Search code examples
groovyapache-nifi

Getting Empty Array Using Groovy Script in Nifi


I have an requirement where I need to parse the data into the required format

Input:

{
 "Message" : "\nRecord 1:\nRequired data is missing. \n\nRecord 2:\nprocessing failed\n"
}

Here the content and delimiters are not fixed. The fixed part is only /nRecord keyword on which I am writing the Script. But I am not getting desired Output using Groovy.

desired Output:

[
  {
    "Record 1": "nRequired data is missing"
  },
  {
    "Record 2": "processing failed"
  }
]

I have written Groovy Script for the same but I am getting empty array.

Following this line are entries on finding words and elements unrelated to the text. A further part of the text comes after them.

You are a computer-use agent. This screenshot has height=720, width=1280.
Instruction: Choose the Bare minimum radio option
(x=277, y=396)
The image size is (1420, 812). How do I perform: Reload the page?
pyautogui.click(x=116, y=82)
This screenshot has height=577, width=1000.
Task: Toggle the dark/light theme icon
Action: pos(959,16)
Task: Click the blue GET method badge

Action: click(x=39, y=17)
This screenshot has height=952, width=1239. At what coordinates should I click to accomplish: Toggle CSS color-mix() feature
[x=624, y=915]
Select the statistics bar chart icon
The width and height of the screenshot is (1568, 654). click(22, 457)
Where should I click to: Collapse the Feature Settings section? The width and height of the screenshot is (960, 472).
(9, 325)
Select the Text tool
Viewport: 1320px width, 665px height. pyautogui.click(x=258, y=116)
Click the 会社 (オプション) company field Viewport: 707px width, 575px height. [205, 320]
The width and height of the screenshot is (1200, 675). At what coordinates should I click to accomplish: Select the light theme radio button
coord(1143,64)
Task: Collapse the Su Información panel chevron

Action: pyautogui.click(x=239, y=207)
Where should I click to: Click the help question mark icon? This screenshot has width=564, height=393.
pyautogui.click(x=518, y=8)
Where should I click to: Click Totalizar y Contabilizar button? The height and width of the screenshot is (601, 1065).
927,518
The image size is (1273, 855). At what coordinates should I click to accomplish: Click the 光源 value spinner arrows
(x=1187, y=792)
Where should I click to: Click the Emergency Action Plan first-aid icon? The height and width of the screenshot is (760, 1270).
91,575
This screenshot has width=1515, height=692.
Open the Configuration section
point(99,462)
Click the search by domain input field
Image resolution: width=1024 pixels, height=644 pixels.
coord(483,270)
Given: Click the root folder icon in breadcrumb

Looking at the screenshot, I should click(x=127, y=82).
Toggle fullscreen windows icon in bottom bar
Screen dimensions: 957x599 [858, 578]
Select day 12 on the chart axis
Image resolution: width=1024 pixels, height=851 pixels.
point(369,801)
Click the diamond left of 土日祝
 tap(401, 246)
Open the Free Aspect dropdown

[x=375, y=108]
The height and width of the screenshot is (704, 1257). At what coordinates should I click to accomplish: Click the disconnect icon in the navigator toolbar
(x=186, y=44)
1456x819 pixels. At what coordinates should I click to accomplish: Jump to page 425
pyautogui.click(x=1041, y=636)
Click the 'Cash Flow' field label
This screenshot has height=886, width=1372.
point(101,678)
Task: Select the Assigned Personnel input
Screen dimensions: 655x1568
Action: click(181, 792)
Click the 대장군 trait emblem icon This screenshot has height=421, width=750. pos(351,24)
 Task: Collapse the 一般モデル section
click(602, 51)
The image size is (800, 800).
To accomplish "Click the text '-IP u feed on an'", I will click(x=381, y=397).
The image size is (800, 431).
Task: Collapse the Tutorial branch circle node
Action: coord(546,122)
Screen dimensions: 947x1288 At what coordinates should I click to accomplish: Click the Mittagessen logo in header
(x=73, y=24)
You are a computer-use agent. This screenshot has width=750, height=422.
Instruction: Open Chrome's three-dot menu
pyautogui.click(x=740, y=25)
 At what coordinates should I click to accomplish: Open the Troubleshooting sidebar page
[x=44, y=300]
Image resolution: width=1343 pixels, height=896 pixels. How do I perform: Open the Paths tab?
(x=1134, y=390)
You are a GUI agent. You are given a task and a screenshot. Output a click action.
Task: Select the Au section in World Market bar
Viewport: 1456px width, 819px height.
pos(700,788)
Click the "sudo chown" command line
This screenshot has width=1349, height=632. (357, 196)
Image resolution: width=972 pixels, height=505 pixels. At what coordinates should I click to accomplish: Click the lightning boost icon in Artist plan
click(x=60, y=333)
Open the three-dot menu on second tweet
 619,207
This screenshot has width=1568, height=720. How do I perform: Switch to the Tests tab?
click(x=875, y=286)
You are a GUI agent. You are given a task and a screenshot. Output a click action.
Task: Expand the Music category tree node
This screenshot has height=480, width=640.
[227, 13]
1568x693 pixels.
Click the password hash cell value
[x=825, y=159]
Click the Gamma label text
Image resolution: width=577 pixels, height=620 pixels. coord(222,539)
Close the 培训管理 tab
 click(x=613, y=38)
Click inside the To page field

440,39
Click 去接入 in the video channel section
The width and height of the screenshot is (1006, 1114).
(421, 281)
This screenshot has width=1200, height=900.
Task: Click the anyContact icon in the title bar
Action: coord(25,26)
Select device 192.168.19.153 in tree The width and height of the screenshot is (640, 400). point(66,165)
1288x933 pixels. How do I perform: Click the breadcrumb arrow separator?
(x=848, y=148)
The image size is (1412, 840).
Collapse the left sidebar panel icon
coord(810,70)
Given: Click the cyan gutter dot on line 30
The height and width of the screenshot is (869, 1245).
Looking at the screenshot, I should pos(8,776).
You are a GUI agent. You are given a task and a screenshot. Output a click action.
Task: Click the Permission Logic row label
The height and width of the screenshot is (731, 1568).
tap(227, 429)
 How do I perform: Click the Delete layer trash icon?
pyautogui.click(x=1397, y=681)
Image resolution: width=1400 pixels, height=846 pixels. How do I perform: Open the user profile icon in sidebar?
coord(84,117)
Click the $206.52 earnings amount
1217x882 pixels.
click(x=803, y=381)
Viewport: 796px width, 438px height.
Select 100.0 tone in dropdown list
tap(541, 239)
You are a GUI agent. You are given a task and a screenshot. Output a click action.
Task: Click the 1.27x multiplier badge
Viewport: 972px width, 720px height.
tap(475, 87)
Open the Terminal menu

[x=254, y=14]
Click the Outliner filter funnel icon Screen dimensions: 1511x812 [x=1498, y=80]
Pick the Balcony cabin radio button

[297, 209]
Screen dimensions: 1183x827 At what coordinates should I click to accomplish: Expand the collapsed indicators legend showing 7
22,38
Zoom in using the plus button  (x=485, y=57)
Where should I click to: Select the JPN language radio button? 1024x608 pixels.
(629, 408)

import org.apache.commons.io.IOUtils
import groovy.json.*
import java.util.ArrayList
import java.nio.charset.*
import java.nio.charset.StandardCharsets
import groovy.json.JsonSlurper
import groovy.json.JsonBuilder


def flowFile = session.get()
if(!flowFile) return
try {
flowFile = session.write(flowFile,
{ inputStream, outputStream ->
def text = IOUtils.toString(inputStream, StandardCharsets.UTF_8)
splitted = text.split('\nRecord')
int j = splitted.size()
final1 = []
for (int i=0;i<j-1;i++)
{
k = "Record " + splitted[i+1]
valid = k.replaceAll("\\n|\"|\\n|}","")
final1.add("{\"" + valid.replaceFirst(":",'":"')+ "\"}" )
}
def json = JsonOutput.toJson(final1)
outputStream.write(JsonOutput.prettyPrint(json).getBytes(StandardCharsets.UTF_8))
} as StreamCallback)

session.transfer(flowFile, REL_SUCCESS)
} catch(Exception e) {
log.error('Error during JSON operations', e)
flowFile = session.putAttribute(flowFile, "error", e.getMessage())
session.transfer(flowFile, REL_FAILURE)
}

Can you please help me with the same.

Thank you.


Solution

  • I would use a regex with a simple trick:

    import groovy.json.*
    
    def json = new JsonSlurper().parseText '{ "Message" : "\nRecord 1:\nRequired data is missing. \n\nRecord 2:\nprocessing failed\nRecord 3:\nprocessing failed badly\n" }'
    
    String msg = json.Message.replaceAll( /\n+(Record \d+:)/, '=$1' ) // THE trick!
    
    List res = ( msg =~ /(?m)(Record \d+):([^=]+)*/ ).collect{ _, rec, text -> [ (rec):text.trim() ] }
    
    assert JsonOutput.toJson( res ) == '[{"Record 1":"Required data is missing."},{"Record 2":"processing failed"},{"Record 3":"processing failed badly"}]'